Texte extrait:
..............................
Ces difficultés circonstancielles s'ajoutent, hasard du calendrier, à une baisse des aides au bio. Il reste aujourd'hui l'aide à la conversion, et qui dure cinq ans pour les agriculteurs qui en font la demande. Une aide "essentielle" mais désormais solitaire. Car l'aide au maintien en bio, cinq ans de plus, a été supprimée par la politique agricole commune (Pac) version 2023 (la région Centre-Val de Loire a décidé de la maintenir en 2023, ndlr). "Une conversion, ce sont de gros investissements, alors il faut plus que cinq ans pour amortir", soutient Julie Valarcher.

Moral au plus bas

Toutes ces difficultés cumulées, l'animatrice du Gabel l'admet : "Depuis un an ou deux, le moral est assez bas chez les producteurs bio, qui se sentent un peu abandonnés par les pouvoirs publics." Virginie Bouchard, elle, évoque "des nuits très courtes à se demander si on va avoir du mal à boucler ses fins de mois". Bien sûr, pour une "convaincue" comme elle, l'optimisme reste de mise. "On va espérer des jours meilleurs, on va passer le cap, et on va demander aux autorités de faire passer le message", lance l'agricultrice.
..............................
Consigne: Poursuivez le texte sur les difficultés des producteurs bio à partir de sa dernière phrase. Vous n'avez pas besoin des données pour répondre.
..............................
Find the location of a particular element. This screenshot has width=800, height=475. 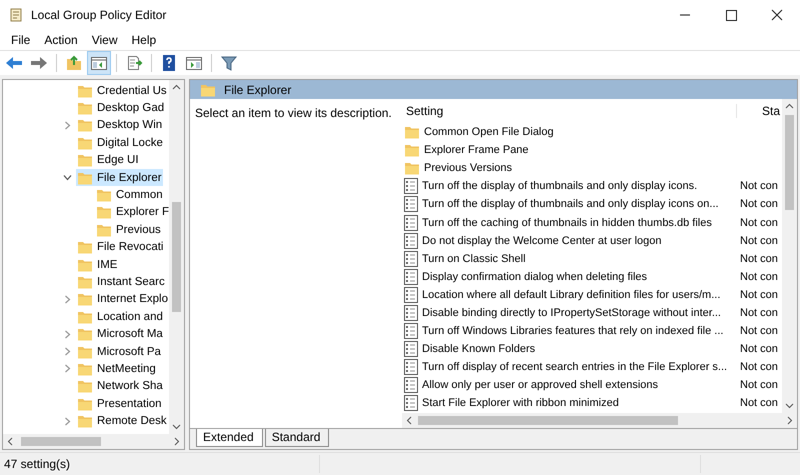

tree-item: Internet Explo is located at coordinates (122, 299).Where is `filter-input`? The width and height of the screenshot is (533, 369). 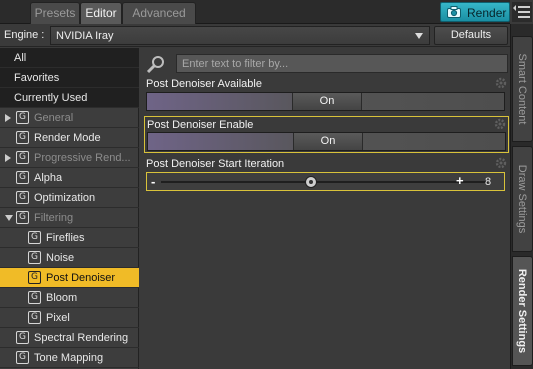
filter-input is located at coordinates (342, 64).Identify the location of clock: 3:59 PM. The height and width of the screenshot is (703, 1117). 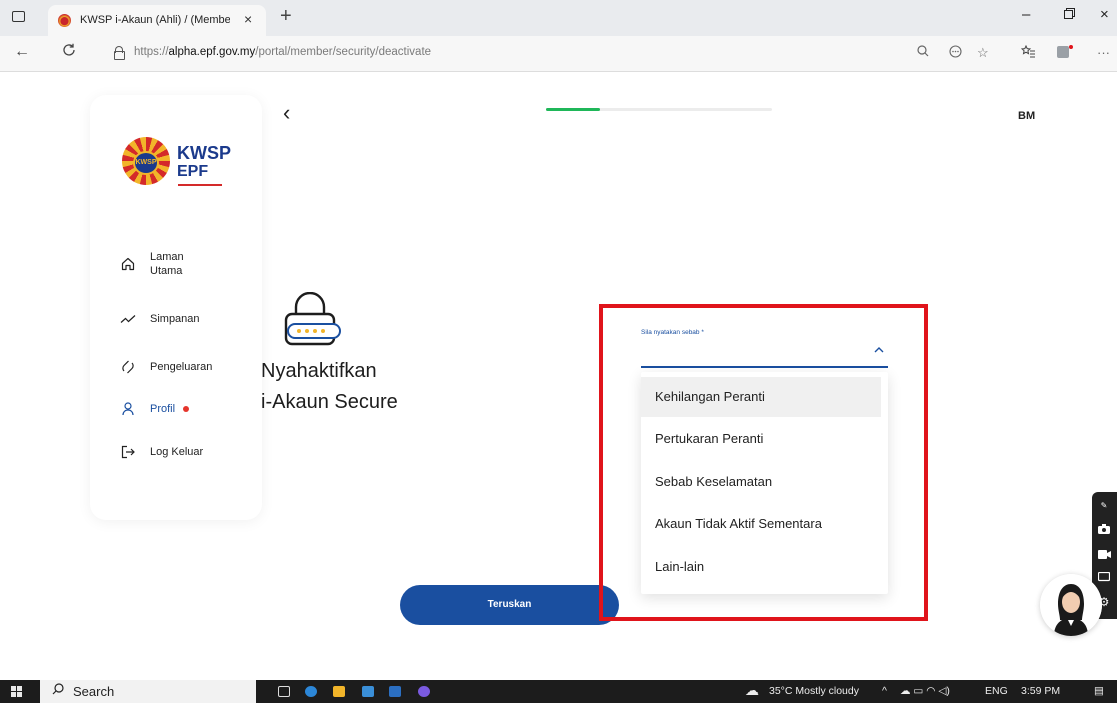
(1040, 691).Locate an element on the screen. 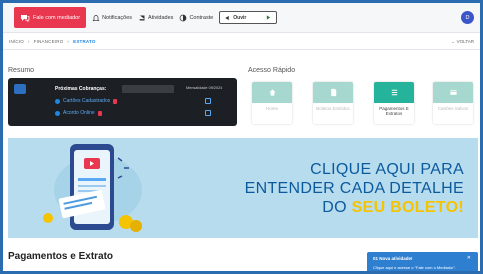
..............................
Réponse attendue:
En attendant les jours meilleurs, Virginie Bouchard compte bien demander sa part de l'enveloppe débloquée par le gouvernement pour venir en aide aux exploitants bio. À savoir 60 millions d'euros en tout, à destination des producteurs ayant subi une perte d'excédent brut d'exploitation en 2022-2023 de 20% ou plus, et une dégradation de leur trésorerie, là encore, de 20%. "C'est une aide importante, je vais faire la demande, et je vais encourager tout le monde à le faire." Une nécessité pour "soutenir une agriculture vertueuse pour l'environnement, la biodiversité, la qualité de l'eau, les gaz à effet de serre", liste-t-elle.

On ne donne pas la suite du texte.